School proposal makes splash
Former Nevada schools superintendent James Guthrie, who may have been forced out of his job by Gov. Brian Sandoval, is getting wide attention for his notion that some Nevada teachers get pay raises.
And as a result, the problems of Nevada education are also getting wide attention.
In an essay for the Nevada Research Policy Institute, Guthrie proposed that Nevada pay the top 10 percent of Nevada's teachers an annual salary of $200,000, thus attracting better candidates for teaching positions.
Guthrie described the idea as a quick fix for the state's schools problems: “A cadre of $200K classroom teachers would have an overall price tag for taxpayers far lower than the incremental school improvement ideas currently being contemplated, such as lowering class size or new add-on programs to ensure students can read by the third grade.”

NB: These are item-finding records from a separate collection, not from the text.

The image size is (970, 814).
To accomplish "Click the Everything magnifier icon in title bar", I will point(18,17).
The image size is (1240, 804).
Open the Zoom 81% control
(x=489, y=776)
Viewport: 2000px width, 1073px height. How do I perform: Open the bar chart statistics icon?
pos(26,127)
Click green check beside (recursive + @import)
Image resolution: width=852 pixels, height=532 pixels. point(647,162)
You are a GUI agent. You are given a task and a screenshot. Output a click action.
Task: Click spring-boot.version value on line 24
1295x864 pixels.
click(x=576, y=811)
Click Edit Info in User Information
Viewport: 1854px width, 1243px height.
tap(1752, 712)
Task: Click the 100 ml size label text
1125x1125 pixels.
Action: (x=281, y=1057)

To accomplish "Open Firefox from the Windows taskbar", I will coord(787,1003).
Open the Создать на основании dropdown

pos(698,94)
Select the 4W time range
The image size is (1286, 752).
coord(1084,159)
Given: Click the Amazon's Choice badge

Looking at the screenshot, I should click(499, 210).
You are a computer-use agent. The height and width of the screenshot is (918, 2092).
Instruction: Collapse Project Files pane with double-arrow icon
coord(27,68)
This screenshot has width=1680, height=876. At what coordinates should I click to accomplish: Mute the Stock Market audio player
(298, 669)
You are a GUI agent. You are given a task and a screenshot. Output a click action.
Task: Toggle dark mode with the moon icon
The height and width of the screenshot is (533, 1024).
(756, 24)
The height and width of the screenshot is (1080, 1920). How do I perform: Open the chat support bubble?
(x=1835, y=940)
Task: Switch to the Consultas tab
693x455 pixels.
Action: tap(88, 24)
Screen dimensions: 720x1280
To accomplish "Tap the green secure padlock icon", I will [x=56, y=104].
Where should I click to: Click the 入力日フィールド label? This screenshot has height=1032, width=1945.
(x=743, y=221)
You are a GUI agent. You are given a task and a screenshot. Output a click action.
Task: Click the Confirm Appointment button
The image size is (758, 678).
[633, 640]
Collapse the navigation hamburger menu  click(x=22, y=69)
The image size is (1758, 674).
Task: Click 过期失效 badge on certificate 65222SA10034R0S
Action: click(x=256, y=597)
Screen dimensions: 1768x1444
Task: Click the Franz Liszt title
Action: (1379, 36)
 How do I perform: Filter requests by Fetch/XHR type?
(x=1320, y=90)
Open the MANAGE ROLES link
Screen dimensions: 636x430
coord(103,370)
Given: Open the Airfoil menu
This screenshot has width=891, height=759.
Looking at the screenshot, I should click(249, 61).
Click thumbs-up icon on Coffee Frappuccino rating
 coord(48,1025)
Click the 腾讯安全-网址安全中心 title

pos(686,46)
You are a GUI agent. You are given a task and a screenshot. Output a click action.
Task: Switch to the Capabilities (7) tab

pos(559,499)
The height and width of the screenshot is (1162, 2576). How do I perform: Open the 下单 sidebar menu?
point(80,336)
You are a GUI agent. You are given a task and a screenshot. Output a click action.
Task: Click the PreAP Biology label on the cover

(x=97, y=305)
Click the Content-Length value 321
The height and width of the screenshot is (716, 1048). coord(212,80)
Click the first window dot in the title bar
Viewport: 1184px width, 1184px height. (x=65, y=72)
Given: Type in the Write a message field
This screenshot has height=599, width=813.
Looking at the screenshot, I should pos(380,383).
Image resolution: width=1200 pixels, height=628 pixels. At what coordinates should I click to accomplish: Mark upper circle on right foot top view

The Nevada State Education Association responded, “There is no ‘silver bullet' that will fix Nevada's education system, as the report boasts. Of course we need a way to attract the best and brightest to our profession, but choosing a small percentage of teachers and lavishing them with high salaries would, as the report suggests, capture attention, but do little more.”
When Adam Taylor of Business Insider described Guthrie's proposals, he wrote, “Nevada education may well need rescuing. A 2013 report from Education Week found that the state's high school graduation rate was just 59.2 percent—the lowest in the country. When 24/7 Wall Street compiled the data … it ranked Nevada's public education system second ‘worst' in the country.”
Guthrie appears to be preparing for a Michelle Rhee-like role in his career. He is reportedly planning to release a national plan for education.
He was appointed school superintendent by Sandoval in 2011 after the Nevada Legislature switched the appointment power from the state school board to the governor. (Contrary to some published reports, he is not the state's first appointed school superintendent. That honor goes to John Bray in 1910.) The two men had public differences and Guthrie finally departed.